CETTE nouvelle édition des CONFESSIONS DE ROUSSEAU a été faite sur le manuscrit autographe de l'auteur, déposé aux archives du Corps législatif. Cette édition, qui diffère en une infinité d'endroits de toutes celles qui l'ont précédée, est la seule qu'on puisse regarder comme authentique; car rien n'est plus authentique en ce genre que le manuscrit même de l'auteur. S'il existe de ses Confessions d'autres copies également autographes, et qui contiennent des additions et des retranchements qu'on ne trouve point dans le manuscrit que nous avons strictement suivi..il faut prouver l'authenticité. de ces, copies; en farsant voir avec cette évidence qui exclut tout doute, et que le public a le droit d'exiger, qu'elles sont écrites de la propre main de Rousseau; c'est la condition sans laquelle elles ne peuvent inspirer aucune confiance. Dans le cas où ces copies seroient en effet autographes, il résulteroit des diverses leçons qu'on y remarque dans plusieurs endroits que Rousseau a fait son thême de plusieurs manières, et selon l'impulsion des différentes passions qui l'agitoient dans les divers moments où il écrivoit cet ouvrage.

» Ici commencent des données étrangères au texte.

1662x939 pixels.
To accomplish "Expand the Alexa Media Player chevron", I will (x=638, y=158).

N. B. On a marqué et distingué dans le texte par deux crochets ainsi figurés ( ) les passages qui ne se trouvent point dans le manuscrit autographe de Rousseau, déposé aux archives du Corps législatif.

LES

CONFESSIONS

DE J. J. ROUSSEAU.

PREMIÈRE PARTIE.

LIVRE PREMIER.

Je forme une entreprise qui n'eut jamais d'exemple, et qui n'aura point d'imitateur. Je veux montrer à mes semblables un homme dans toute la vérité de la nature; et cet homme, ce sera moi.

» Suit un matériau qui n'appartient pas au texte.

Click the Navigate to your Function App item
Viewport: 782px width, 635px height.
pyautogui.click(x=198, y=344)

Moi seul. Je sens mon cœur, et je connois les hommes. Je ne suis fait comme aucun de ceux que j'ai vus; j'ose croire n'être fait comme aucun de ceux qui existent. Si je ne vaux pas mieux, au moins je suis autre. Si la nature a bien ou mal fait de briser le moule dans lequel elle m'a jeté, c'est ce dont on ne peut juger qu'après m'avoir lu.

Que la trompette du jugement dernier sonne quand elle voudra; je viendrai, ce livre à la main, me présenter devant le souverain juge. Je dirai hautement: Voilà ce que j'ai fait, ce que j'ai pensé, ce que je fus. J'ai dit le bien et le mal avec la même franchise. Je n'ai rien tu de mauvais, rien ajouté de bon; et, s'il m'est arrivé d'employer quelque ornement indifférent, ce n'a jamais été que pour remplir un vide occasioné par mon défaut de mémoire: j'ai pu supposer vrai ce que je savois avoir pu l'être, jamais ce que je savois être faux. Je me suis montré tel que je fus; méprisable et vil quand je l'ai été, bon, généreux, sublime, quand je l'ai été. J'ai dévoilé mon intérieur tel que tu l'as vu toi-même, Étre éternel. Rassemble autour de moi l'innombrable foule de mes semblables: qu'ils écoutent mes confessions, qu'ils rougissent de mes indignités, qu'ils gémissent de mes misères; que chacun d'eux découvre à son tour son cœur au pied de ton trône avec la même sincérité, et puis qu'un seul te dise, s'il l'ose, je fus meilleur que cet homme-.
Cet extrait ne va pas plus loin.